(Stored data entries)
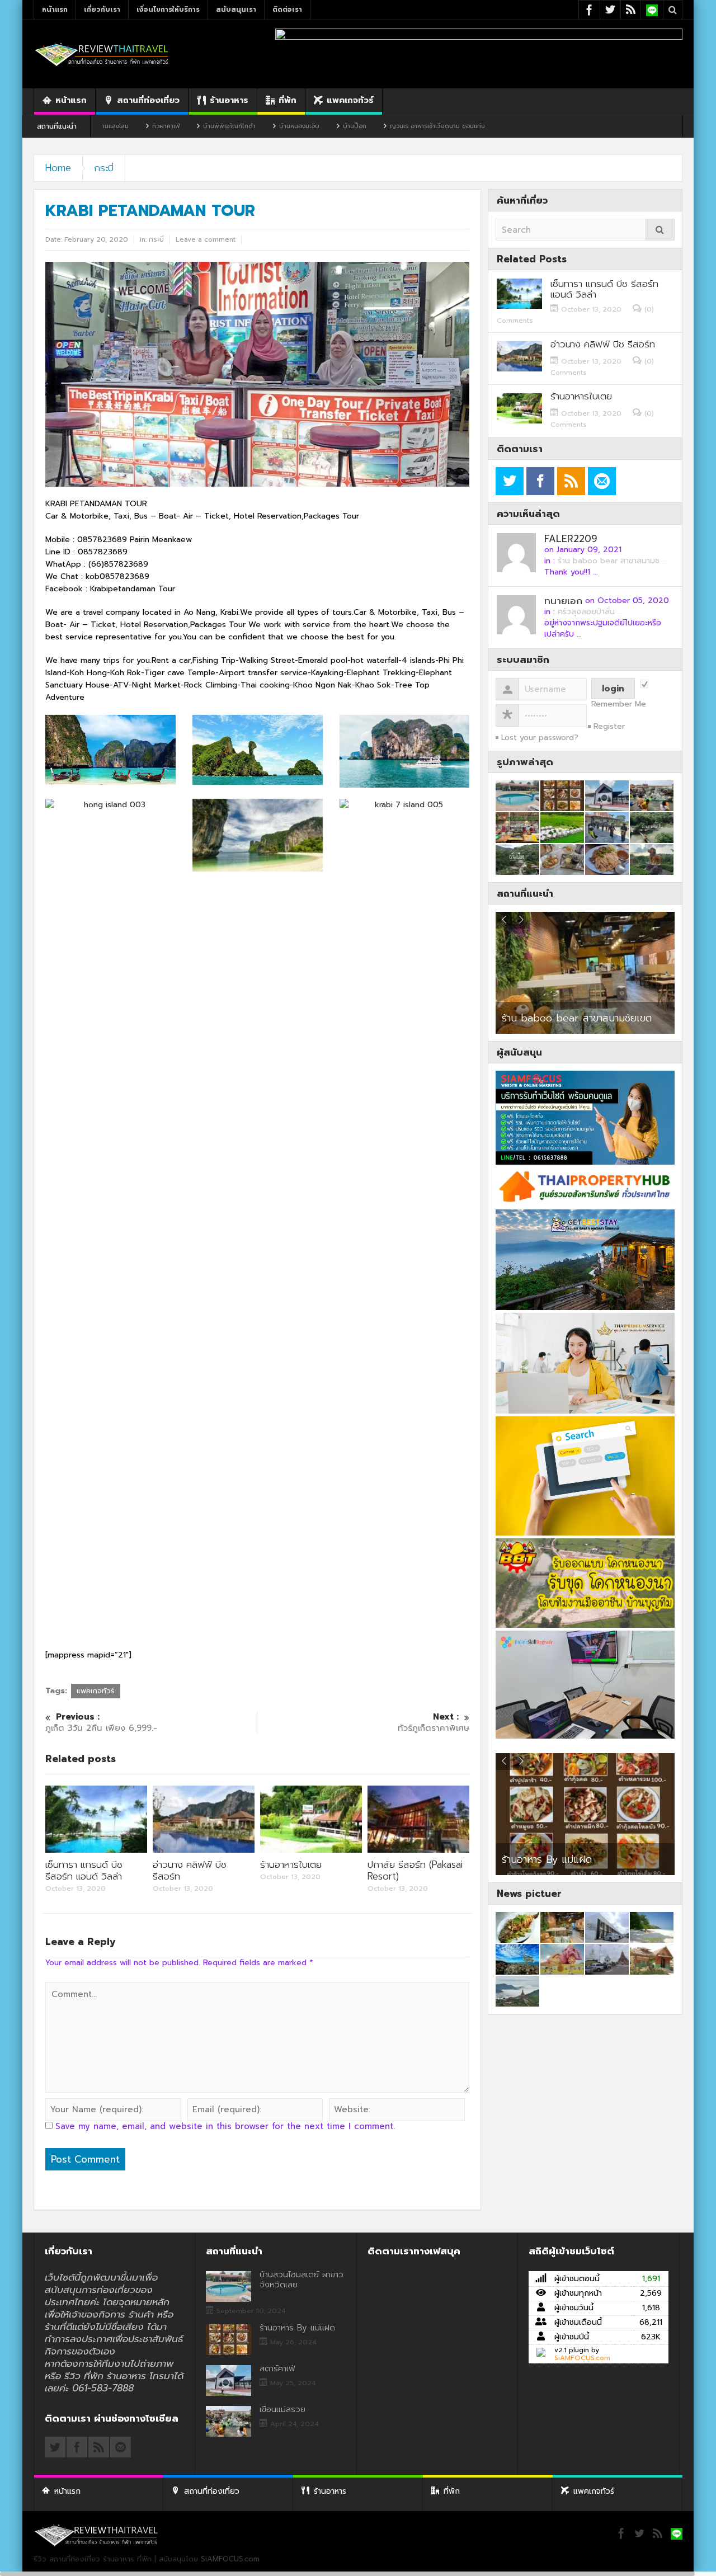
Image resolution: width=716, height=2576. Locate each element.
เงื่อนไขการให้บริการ (168, 9)
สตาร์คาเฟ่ (526, 1853)
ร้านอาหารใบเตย (291, 1864)
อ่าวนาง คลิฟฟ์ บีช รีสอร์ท (190, 1870)
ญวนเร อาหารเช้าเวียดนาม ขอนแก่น (339, 126)
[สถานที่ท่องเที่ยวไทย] (102, 54)
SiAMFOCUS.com (582, 2358)
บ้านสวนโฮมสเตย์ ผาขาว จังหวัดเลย (301, 2279)
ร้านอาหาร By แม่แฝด (297, 2328)
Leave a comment (205, 239)
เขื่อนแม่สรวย (282, 2409)
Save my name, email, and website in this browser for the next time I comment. (225, 2126)
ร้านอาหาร (229, 100)
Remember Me (618, 704)
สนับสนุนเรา (236, 9)
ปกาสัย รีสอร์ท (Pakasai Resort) (415, 1870)
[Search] (660, 230)
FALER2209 (570, 538)
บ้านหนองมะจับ (201, 126)
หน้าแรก (55, 9)
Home (58, 168)
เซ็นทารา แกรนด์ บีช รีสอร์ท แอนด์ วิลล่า (84, 1870)
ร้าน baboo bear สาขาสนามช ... (612, 561)
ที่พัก (287, 100)
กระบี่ (104, 168)
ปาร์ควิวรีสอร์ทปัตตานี (547, 1018)
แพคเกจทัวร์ (350, 100)
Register (609, 726)
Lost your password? (539, 737)
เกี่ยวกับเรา (102, 9)
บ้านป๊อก (256, 126)
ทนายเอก (563, 601)
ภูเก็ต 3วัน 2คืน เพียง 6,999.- (101, 1722)
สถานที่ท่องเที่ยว (148, 100)
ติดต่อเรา (287, 9)
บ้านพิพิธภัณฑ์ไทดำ (131, 126)
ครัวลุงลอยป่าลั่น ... (590, 612)
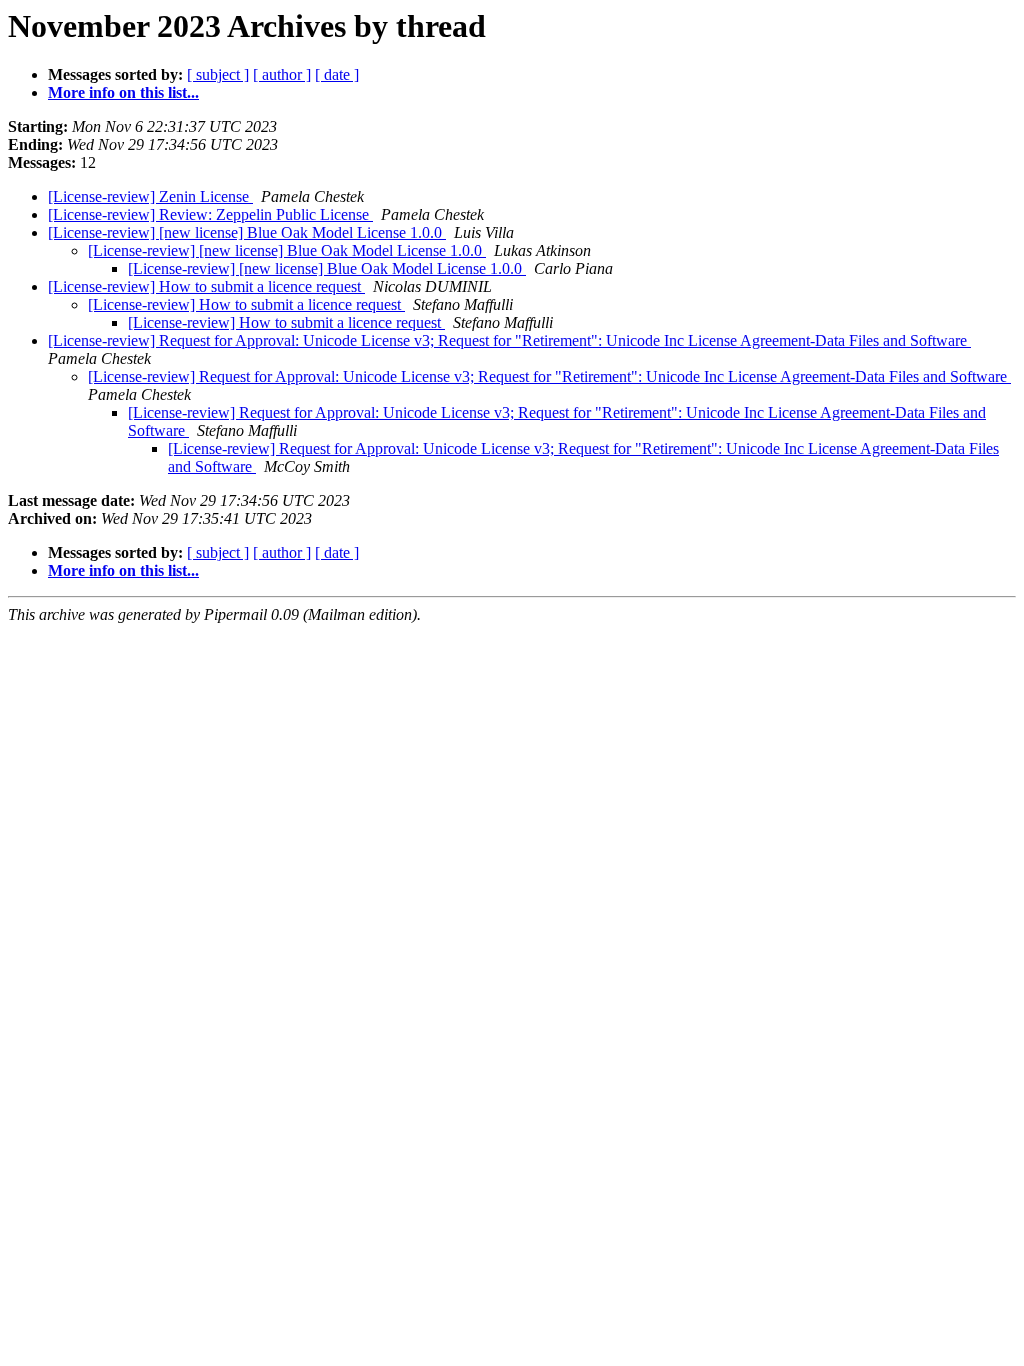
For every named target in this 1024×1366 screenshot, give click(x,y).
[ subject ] (218, 74)
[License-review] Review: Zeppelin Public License (210, 214)
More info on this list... (123, 92)
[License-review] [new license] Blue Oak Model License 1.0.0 (247, 232)
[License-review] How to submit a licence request (206, 286)
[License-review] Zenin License (150, 196)
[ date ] (337, 74)
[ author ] (282, 74)
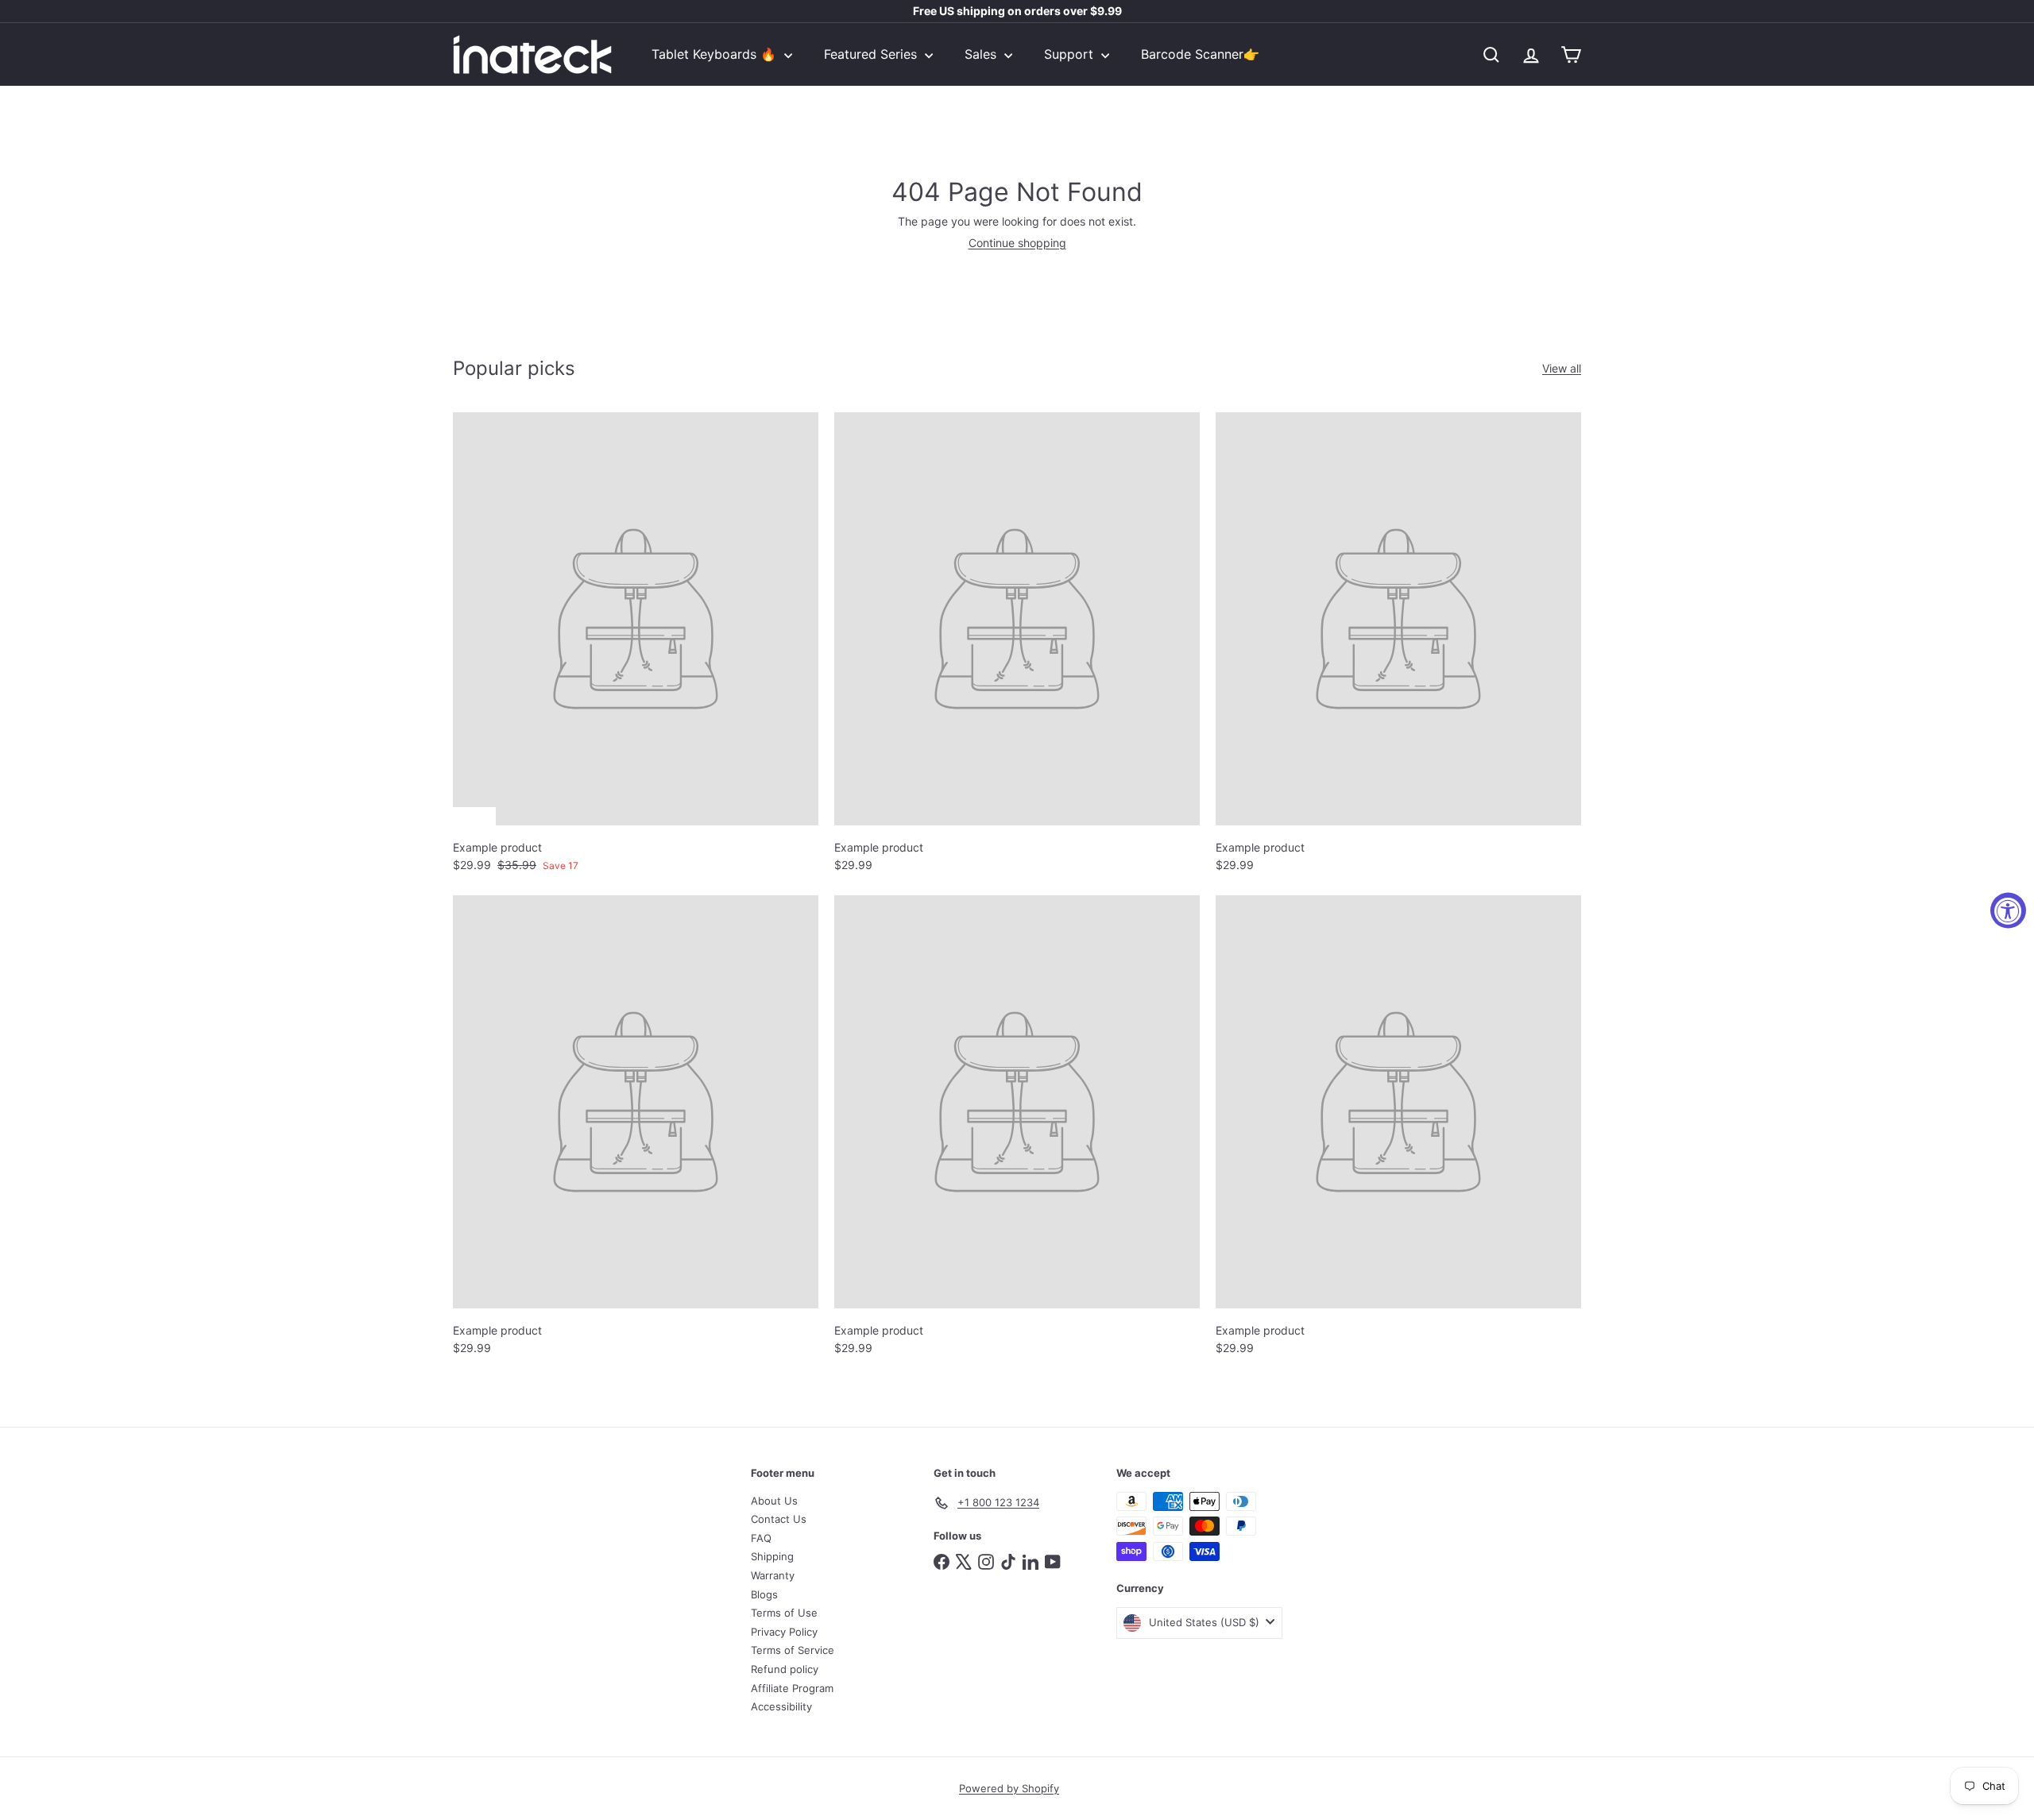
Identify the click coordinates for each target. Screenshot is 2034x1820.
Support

**To do:**
Set down word for word every line from the line containing "หน้าแรก (55, 9)" through the last line of the entries, and nothing more; no pictures.

**Exercise response:**
หน้าแรก (55, 9)
Home (58, 168)
เซ็นทารา แกรนด์ บีช รีสอร์ท แอนด์ วิลล่า (84, 1870)
ร้าน baboo bear สาขาสนามช ... (612, 561)
ที่พัก (287, 100)
กระบี่ (104, 168)
ปาร์ควิวรีสอร์ทปัตตานี (547, 1018)
แพคเกจทัวร์ (350, 100)
Register (609, 726)
Lost your password? (539, 737)
เกี่ยวกับเรา (102, 9)
บ้านป๊อก (256, 126)
ทนายเอก (563, 601)
ภูเก็ต 3วัน 2คืน เพียง 6,999.- (101, 1722)
สถานที่ท่องเที่ยว (148, 100)
ติดต่อเรา (287, 9)
บ้านพิพิธภัณฑ์ไทดำ (131, 126)
ครัวลุงลอยป่าลั่น ... (590, 612)
For every named target in this 1024×1366 screenshot, give click(x,y).
[ subject ] (218, 74)
[License-review] Review: Zeppelin Public License (210, 214)
More info on this list... (123, 92)
[License-review] [new license] Blue Oak Model License 1.0.0 (247, 232)
[License-review] How to submit a licence request (206, 286)
[License-review] Zenin License (150, 196)
[ date ] (337, 74)
[ author ] (282, 74)
Identify the click coordinates for each target. Screenshot is 2034x1820.
Support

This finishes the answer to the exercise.